BEGIN Data supplied
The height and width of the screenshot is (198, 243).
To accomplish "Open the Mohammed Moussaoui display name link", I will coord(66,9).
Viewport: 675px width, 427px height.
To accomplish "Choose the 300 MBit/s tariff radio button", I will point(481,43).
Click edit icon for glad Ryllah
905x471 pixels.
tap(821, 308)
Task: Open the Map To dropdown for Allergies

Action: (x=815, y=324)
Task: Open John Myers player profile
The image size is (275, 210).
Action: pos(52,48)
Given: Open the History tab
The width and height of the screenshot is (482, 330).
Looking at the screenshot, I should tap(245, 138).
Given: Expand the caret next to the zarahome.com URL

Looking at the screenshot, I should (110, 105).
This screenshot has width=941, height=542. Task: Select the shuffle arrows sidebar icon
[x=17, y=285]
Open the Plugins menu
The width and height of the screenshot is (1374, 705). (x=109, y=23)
END Data supplied
BEGIN Data supplied
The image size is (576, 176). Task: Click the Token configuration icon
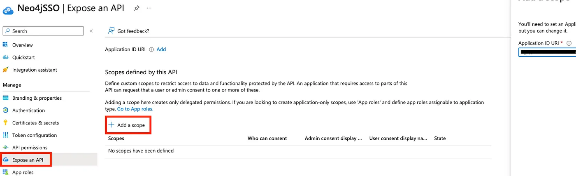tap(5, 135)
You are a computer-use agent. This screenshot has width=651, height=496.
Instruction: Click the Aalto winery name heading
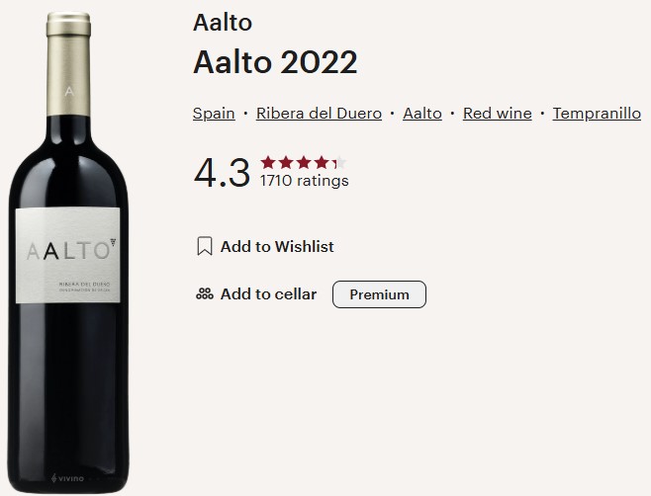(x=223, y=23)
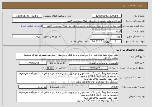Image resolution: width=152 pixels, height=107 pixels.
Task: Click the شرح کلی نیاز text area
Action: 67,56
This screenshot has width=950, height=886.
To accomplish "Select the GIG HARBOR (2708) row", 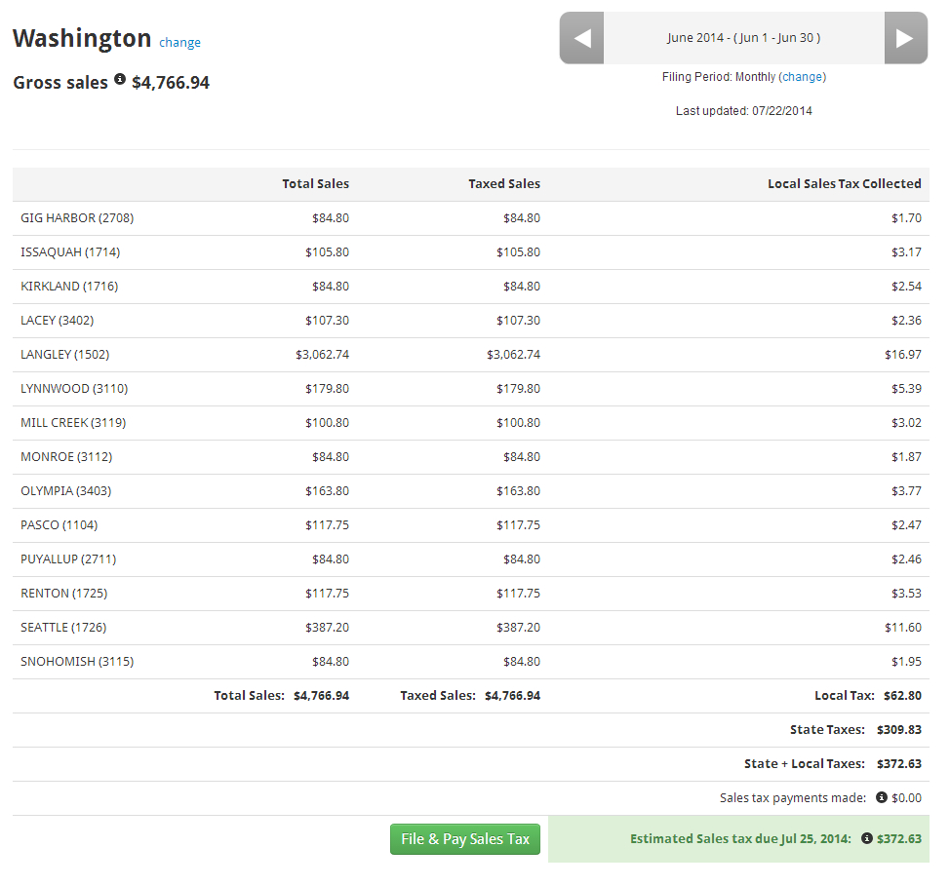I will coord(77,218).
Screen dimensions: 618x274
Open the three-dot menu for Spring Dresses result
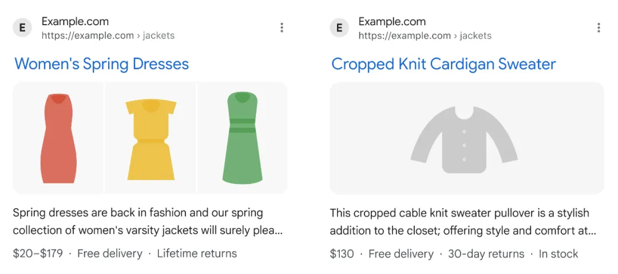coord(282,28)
END Data supplied
BEGIN Data supplied
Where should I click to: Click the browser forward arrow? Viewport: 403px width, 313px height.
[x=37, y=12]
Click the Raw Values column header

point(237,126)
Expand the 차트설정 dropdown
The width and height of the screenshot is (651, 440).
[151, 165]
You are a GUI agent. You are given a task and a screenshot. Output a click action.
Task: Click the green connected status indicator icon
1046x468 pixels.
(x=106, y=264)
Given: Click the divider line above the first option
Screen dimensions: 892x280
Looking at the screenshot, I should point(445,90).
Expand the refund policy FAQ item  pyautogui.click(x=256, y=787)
END Data supplied
- Exercise goal -
Transcribe the lines above between the line holding "Where should I" and the line holding "Expand the refund", inclusive, exactly as they stand and with nothing added.

- Response to the exercise -
Where should I click to: Click the browser forward arrow? Viewport: 403px width, 313px height.
[x=37, y=12]
Click the Raw Values column header

point(237,126)
Expand the 차트설정 dropdown
The width and height of the screenshot is (651, 440).
[151, 165]
You are a GUI agent. You are given a task and a screenshot. Output a click action.
Task: Click the green connected status indicator icon
1046x468 pixels.
(x=106, y=264)
Given: Click the divider line above the first option
Screen dimensions: 892x280
Looking at the screenshot, I should point(445,90).
Expand the refund policy FAQ item  pyautogui.click(x=256, y=787)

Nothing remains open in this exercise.